## The request
Please locate every line in the data below that contains the string "preview" and copy each one in full. Matching is case-sensitive.

— BEGIN —

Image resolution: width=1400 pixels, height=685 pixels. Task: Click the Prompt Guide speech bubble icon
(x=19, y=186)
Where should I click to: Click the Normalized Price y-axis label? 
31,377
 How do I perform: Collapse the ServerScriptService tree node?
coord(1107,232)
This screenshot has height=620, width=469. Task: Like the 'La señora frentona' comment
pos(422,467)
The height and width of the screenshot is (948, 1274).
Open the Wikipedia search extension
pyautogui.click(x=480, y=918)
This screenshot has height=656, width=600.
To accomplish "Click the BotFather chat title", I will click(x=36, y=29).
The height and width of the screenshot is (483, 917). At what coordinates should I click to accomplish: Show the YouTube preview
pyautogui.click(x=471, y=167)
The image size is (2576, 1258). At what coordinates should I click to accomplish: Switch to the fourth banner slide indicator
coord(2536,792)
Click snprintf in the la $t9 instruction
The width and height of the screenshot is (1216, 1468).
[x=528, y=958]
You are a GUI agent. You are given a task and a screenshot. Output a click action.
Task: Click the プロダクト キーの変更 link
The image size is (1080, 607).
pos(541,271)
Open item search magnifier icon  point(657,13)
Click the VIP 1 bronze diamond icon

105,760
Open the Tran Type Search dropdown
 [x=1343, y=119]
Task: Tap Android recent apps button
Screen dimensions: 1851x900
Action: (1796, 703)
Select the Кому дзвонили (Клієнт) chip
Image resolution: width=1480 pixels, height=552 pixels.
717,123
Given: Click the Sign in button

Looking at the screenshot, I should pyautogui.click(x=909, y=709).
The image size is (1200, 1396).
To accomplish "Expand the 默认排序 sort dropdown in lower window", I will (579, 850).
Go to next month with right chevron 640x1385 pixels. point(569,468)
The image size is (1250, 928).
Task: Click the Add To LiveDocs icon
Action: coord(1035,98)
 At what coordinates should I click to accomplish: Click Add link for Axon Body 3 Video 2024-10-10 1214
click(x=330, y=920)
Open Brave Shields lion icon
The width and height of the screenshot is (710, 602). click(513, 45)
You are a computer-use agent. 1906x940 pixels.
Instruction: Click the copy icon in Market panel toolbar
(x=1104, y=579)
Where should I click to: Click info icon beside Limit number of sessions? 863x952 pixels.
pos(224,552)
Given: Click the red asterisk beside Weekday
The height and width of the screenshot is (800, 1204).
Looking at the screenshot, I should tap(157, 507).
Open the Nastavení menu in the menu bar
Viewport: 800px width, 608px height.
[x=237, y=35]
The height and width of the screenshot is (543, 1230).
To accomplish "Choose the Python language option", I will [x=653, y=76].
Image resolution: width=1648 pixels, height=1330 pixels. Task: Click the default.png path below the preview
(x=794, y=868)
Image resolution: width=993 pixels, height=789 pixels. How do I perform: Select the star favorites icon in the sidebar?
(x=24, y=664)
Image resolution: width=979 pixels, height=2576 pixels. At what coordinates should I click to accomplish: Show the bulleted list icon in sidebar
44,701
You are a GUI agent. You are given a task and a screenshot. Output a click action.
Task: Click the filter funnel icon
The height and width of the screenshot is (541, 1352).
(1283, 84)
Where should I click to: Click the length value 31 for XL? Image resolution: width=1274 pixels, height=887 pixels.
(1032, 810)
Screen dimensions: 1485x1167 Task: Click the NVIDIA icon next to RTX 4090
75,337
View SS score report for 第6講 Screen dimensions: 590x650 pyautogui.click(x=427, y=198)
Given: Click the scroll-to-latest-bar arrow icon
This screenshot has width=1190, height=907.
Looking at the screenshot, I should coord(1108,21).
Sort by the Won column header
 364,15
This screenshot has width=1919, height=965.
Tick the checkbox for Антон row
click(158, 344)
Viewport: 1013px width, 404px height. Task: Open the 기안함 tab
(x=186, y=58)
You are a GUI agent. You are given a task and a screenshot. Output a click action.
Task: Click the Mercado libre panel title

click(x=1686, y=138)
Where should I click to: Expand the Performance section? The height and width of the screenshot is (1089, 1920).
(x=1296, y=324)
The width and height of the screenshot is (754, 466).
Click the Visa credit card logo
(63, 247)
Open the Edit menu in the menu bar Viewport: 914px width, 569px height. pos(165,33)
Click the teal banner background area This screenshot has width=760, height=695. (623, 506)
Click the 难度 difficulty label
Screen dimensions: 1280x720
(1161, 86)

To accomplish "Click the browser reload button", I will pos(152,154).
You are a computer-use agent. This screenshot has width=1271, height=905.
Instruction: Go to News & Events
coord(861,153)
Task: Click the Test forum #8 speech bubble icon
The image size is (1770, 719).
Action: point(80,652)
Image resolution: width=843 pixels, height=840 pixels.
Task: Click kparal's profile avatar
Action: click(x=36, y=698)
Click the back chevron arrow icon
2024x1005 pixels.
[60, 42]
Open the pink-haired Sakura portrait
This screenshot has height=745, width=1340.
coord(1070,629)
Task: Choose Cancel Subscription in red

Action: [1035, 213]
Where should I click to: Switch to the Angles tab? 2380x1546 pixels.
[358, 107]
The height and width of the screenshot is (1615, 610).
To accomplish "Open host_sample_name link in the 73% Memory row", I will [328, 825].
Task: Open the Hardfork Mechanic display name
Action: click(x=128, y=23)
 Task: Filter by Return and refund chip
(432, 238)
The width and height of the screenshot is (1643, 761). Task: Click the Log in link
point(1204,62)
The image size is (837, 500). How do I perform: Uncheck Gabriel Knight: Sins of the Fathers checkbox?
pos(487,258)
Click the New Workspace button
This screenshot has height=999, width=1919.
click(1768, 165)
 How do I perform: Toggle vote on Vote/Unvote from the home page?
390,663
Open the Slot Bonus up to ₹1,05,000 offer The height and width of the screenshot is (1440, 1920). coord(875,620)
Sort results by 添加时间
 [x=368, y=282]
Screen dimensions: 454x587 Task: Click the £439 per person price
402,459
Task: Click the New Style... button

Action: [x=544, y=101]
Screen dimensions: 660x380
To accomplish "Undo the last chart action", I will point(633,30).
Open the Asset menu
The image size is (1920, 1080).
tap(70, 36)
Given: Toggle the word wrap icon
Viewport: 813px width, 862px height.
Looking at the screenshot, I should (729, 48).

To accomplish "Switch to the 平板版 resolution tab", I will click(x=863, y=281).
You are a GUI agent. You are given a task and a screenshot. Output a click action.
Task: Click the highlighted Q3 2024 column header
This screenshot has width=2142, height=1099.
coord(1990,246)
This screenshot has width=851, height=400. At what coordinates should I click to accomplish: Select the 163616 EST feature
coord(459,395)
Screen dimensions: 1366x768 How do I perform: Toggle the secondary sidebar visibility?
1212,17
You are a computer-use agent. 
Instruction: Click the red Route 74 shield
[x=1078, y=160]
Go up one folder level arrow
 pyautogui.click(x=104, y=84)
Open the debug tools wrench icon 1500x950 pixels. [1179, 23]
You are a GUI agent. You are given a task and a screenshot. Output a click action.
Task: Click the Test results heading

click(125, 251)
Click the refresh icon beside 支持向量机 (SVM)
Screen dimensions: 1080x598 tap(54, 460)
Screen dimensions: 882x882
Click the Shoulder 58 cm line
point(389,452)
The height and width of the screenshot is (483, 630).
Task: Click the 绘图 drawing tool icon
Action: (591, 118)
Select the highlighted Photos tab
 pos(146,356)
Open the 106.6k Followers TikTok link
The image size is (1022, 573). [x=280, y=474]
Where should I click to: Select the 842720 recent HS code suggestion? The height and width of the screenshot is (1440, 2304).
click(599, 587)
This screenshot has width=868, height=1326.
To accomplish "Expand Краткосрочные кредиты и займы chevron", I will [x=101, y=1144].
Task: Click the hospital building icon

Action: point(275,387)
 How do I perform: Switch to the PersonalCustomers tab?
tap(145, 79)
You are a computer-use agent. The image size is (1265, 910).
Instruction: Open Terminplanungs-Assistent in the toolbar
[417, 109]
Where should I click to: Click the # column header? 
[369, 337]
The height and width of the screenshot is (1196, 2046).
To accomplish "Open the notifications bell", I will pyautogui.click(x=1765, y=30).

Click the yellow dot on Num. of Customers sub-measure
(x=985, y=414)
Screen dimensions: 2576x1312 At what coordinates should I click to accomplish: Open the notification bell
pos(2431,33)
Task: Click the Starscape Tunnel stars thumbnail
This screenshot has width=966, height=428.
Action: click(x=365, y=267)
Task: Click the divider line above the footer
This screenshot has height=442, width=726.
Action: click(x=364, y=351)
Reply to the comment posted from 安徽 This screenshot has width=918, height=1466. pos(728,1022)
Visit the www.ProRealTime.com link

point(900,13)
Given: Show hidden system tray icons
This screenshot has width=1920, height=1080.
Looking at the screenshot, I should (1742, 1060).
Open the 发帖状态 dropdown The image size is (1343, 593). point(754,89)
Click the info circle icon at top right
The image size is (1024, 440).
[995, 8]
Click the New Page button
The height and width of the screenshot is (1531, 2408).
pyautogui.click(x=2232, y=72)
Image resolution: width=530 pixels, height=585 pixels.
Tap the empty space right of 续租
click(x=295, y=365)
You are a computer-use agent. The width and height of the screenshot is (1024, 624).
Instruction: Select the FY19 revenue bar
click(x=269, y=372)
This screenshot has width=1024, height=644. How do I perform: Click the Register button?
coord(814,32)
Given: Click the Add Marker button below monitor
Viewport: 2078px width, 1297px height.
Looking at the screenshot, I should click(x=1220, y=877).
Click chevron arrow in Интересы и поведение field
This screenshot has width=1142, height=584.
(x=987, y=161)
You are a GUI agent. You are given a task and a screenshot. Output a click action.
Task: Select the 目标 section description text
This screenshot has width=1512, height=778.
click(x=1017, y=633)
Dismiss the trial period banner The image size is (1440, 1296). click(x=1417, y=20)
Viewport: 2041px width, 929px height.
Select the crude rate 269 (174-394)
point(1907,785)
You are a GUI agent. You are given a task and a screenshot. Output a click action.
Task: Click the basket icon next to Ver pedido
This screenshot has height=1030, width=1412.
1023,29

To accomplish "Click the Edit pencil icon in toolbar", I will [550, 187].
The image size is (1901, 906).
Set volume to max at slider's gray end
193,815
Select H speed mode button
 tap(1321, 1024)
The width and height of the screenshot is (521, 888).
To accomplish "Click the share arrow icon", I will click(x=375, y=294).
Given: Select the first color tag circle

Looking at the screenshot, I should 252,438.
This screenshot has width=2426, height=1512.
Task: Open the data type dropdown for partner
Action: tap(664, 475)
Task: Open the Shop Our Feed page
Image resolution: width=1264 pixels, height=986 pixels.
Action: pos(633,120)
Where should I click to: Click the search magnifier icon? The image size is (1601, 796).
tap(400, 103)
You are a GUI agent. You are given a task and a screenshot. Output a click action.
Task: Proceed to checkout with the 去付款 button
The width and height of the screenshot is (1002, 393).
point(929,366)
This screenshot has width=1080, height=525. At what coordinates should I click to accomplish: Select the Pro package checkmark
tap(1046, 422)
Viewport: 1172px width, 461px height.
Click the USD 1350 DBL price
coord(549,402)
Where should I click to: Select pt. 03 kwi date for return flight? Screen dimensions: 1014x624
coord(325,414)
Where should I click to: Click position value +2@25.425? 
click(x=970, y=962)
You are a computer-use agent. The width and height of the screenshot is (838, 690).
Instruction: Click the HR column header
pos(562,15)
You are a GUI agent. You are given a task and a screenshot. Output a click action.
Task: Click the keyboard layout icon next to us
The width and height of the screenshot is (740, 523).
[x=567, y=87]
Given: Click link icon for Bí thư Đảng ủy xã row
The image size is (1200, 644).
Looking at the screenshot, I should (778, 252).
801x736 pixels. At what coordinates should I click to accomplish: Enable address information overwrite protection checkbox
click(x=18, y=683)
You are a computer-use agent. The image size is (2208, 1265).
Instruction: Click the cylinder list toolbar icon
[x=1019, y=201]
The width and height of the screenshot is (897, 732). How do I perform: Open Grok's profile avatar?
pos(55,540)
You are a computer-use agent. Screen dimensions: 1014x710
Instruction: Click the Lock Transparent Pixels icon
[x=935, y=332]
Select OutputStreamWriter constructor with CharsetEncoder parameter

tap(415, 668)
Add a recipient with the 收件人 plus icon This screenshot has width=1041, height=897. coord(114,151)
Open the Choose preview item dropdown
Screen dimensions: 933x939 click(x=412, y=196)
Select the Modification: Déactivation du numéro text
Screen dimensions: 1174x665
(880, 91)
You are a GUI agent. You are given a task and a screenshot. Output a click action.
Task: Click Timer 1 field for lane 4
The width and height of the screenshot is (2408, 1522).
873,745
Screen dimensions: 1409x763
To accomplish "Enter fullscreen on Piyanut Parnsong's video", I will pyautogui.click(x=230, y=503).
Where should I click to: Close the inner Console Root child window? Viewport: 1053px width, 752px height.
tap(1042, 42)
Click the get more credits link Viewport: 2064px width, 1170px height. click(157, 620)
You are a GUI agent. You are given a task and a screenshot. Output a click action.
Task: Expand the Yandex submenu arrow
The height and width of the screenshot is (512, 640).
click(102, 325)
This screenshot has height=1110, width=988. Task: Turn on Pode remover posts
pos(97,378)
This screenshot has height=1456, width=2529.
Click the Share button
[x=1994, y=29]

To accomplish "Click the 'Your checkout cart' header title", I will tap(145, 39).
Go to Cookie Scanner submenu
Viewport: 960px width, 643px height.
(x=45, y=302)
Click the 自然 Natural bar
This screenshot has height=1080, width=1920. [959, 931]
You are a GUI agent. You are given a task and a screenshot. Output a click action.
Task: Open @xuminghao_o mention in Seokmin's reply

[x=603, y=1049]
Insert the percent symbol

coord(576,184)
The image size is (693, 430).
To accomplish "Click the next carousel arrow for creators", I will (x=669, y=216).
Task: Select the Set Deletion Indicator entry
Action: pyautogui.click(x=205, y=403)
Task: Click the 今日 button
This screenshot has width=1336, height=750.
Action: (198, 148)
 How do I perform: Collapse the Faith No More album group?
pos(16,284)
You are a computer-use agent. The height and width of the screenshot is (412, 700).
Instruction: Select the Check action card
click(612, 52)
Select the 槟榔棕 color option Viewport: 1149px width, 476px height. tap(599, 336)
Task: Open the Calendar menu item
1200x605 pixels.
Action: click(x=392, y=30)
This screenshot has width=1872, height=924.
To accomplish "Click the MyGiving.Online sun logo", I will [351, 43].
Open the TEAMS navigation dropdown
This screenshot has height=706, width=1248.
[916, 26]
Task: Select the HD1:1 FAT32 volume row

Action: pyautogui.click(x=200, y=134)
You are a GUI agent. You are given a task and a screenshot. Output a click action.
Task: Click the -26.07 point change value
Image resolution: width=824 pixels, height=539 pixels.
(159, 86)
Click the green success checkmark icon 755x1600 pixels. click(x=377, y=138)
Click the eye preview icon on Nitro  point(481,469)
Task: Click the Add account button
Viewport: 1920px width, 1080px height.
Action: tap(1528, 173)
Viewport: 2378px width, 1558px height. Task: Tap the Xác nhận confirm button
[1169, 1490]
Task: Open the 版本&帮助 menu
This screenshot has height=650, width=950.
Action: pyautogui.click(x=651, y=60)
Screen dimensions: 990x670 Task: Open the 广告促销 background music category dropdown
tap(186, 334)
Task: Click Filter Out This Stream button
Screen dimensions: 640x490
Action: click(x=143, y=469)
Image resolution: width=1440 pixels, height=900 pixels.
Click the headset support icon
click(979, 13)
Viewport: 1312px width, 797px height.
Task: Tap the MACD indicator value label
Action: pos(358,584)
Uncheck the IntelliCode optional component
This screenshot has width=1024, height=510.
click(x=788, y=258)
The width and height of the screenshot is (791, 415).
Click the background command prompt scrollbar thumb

— END —

## Response to the task
The height and width of the screenshot is (483, 917). At what coordinates should I click to accomplish: Show the YouTube preview
Image resolution: width=1648 pixels, height=1330 pixels. Task: Click the default.png path below the preview
Open the Choose preview item dropdown
Click the eye preview icon on Nitro  point(481,469)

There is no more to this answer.